■ Supplied text ■
The National Football Foundation, the de facto historians of college football, put pencil to paper and estimate that 5.33 million people have strapped on helmets and cleats since the first Princeton-Rutgers game in 1869.
Targeting was likely en vogue then, although would-be tacklers could do serious damage to their mug as facemasks didn’t become mainstream until the 1950s.
College football, with all of its rich tradition, expansive growth, pomp and circumstance, begins its 150th season in 2019. Schools all over the country, including Texas, will wear a “150” logo patch on their uniforms. But that’s merely a fraction of what’s planned, according to the game’s stakeholders.
“For whatever reason, there’s an American quality to this sport,” former Big 12 commissioner Kevin Weiberg said, “where it seems to transcend a lot of the issues that surround it.”
In June 2017, Weiberg was appointed to work with a 13-person committee that would plan and oversee the game’s 150th anniversary celebration. For symbolic reasons, the committee included Princeton athletic director Mollie Marcoux and Rutgers’ Pat Hobbs, since those two teams first played on Nov. 6, 1869. (Rutgers won, 6-4.)
In fact, there was some push to have those two teams play this season. Princeton is now a member of the Ivy League and Rutgers is in the Big Ten. Weiberg said neither school thought it would be a good fit.
Budgetary realities soon set in as conferences around the country were either slow or unwilling to fund the 150 effort. In stepped ESPN, the television network largely responsible for the game’s explosive growth.
Nick Dawson, ESPN vice president for programming and acquisitions, outlined a slew of 150 year programming that will be almost impossible to miss this fall. It includes a weekly documentary series on Tuesdays that will cover all aspects of college football, and not just the rosy topics you’d expect, either.

■ Entries provided ■

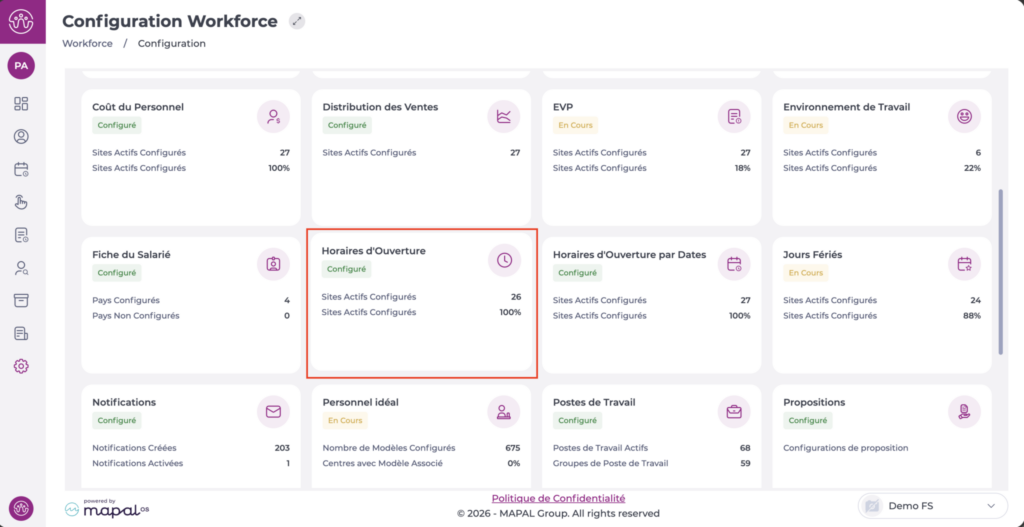The width and height of the screenshot is (1024, 527).
Task: Select the settings gear icon in sidebar
Action: [21, 366]
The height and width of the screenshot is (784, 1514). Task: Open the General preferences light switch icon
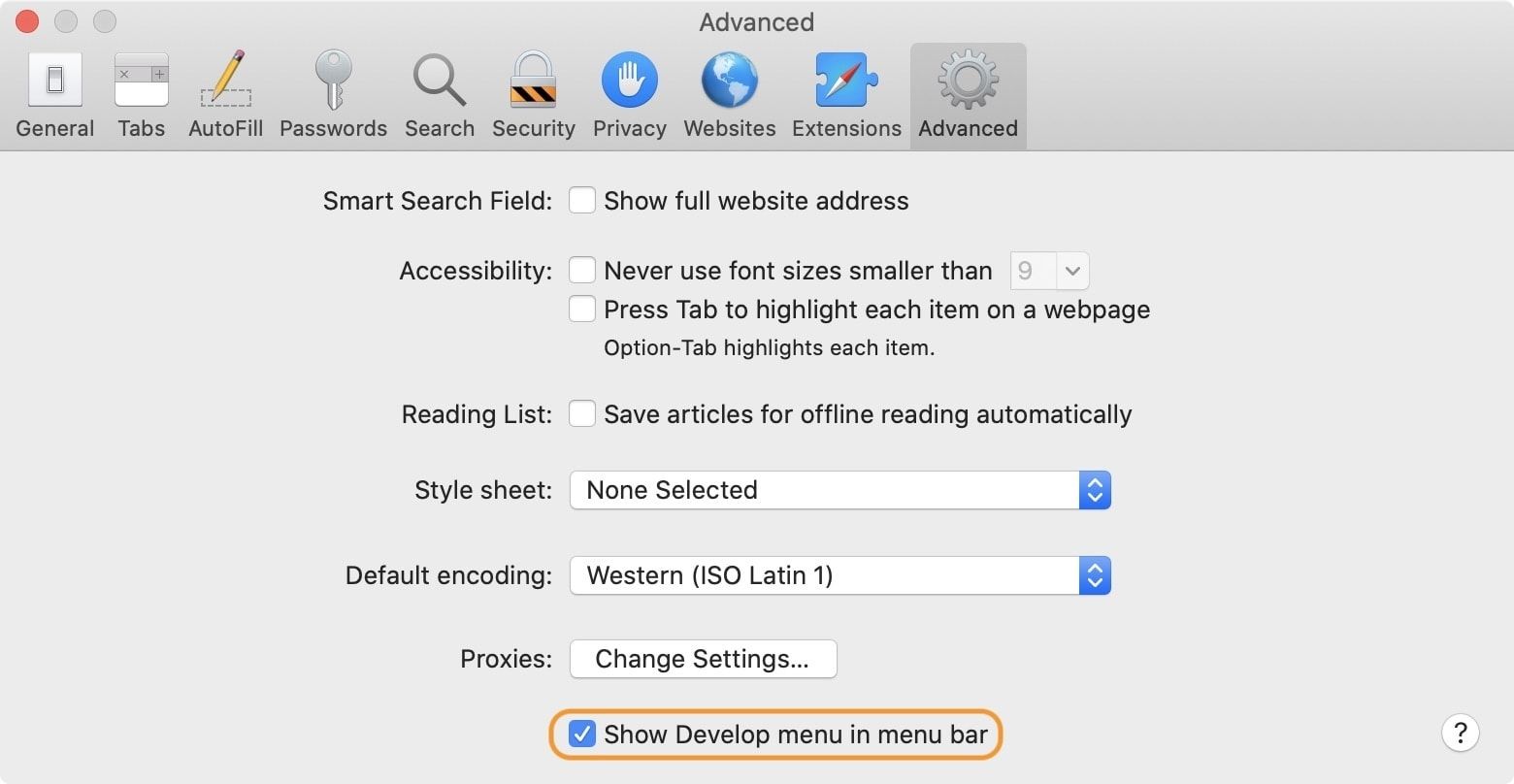pos(54,81)
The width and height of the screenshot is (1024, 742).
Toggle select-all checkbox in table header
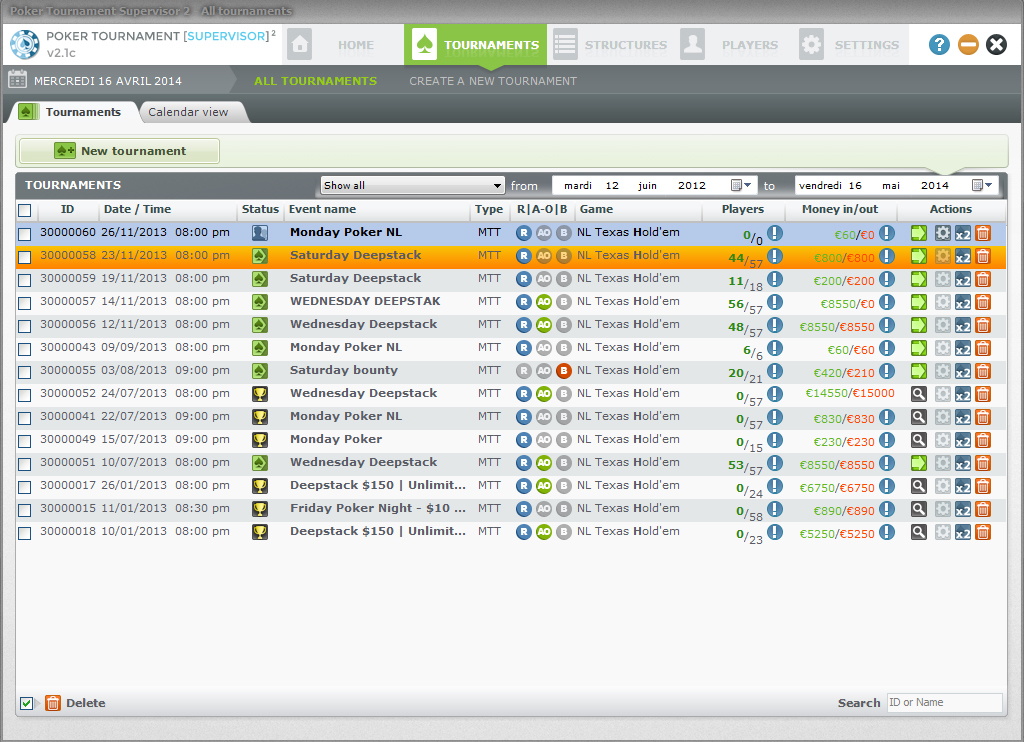coord(25,210)

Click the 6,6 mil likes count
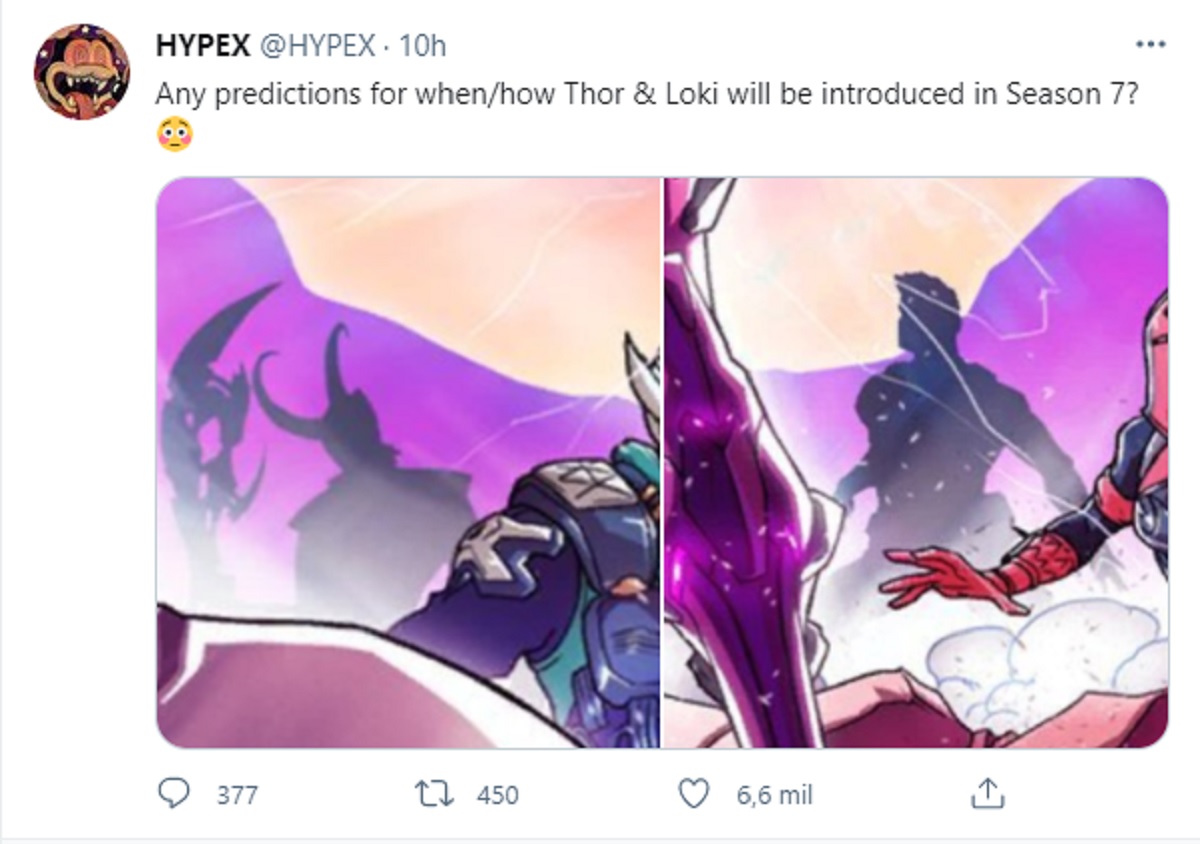pos(774,796)
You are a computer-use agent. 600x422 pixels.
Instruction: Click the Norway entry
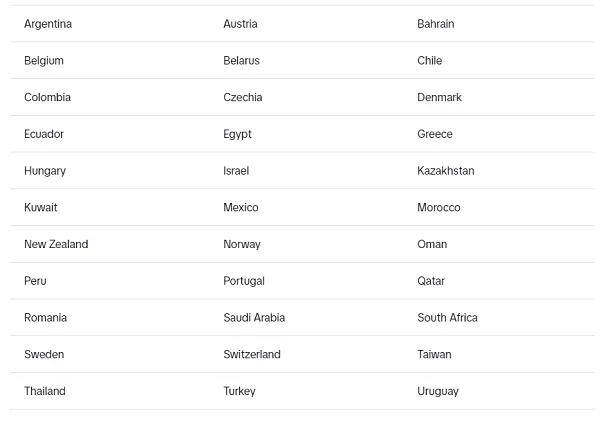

■ Problems to solve ■
A. Repeat the part of the college football anniversary article starting with "In fact, there" and going on through "game’s explosive growth.".
B. Carry on the article about college football's 150th season, picking up right after its last sentence.

■ Results by task ■
A.
In fact, there was some push to have those two teams play this season. Princeton is now a member of the Ivy League and Rutgers is in the Big Ten. Weiberg said neither school thought it would be a good fit.
Budgetary realities soon set in as conferences around the country were either slow or unwilling to fund the 150 effort. In stepped ESPN, the television network largely responsible for the game’s explosive growth.

B.
“I think people will be fascinated to watch it, because it’s going to be presented in a way that’s a little different in the sense that each week, there’ll be sort of a theme topic,” Dawson said. “It’s much more around sort of big, bold themes that define the sport and its history.”
Also, the network plans 150 daily vignettes from personalities criss-crossing the college football landscape.
Weiberg had no issues giving ESPN carte blanche to spearhead the effort. “We could never produce the kind of video content other content they’re working on,” he said.
Multiple games throughout the season are showcase affairs. That includes Texas-Rice on Sept. 14 at NRG Stadium in Houston. The NFL will also recognize the 150 effort during a Monday night game between the Cowboys and Giants on Nov. 4.
On Nov. 6, there are plans for a “special commemoration” at Rutgers.
The first college football game was played on a field were the current Rutgers gym stands. At 3 p.m. that day in 1869, according to Rutgers’ historical narrative, 50 players and about 100 spectators gathered. The game was “replete with surprise, strategy, prodigies of determination, and physical prowess,” according to the archives. Rutgers won, 6-4.
In a 1933 newspaper interview, William Preston Lane, who played for the losing team, said Rutgers “ran us Princeton men out of town. … When we saw them coming after us, we ran to the outskirts of New Brunswick and got into our carriages and wagons and went away as fast as we could.”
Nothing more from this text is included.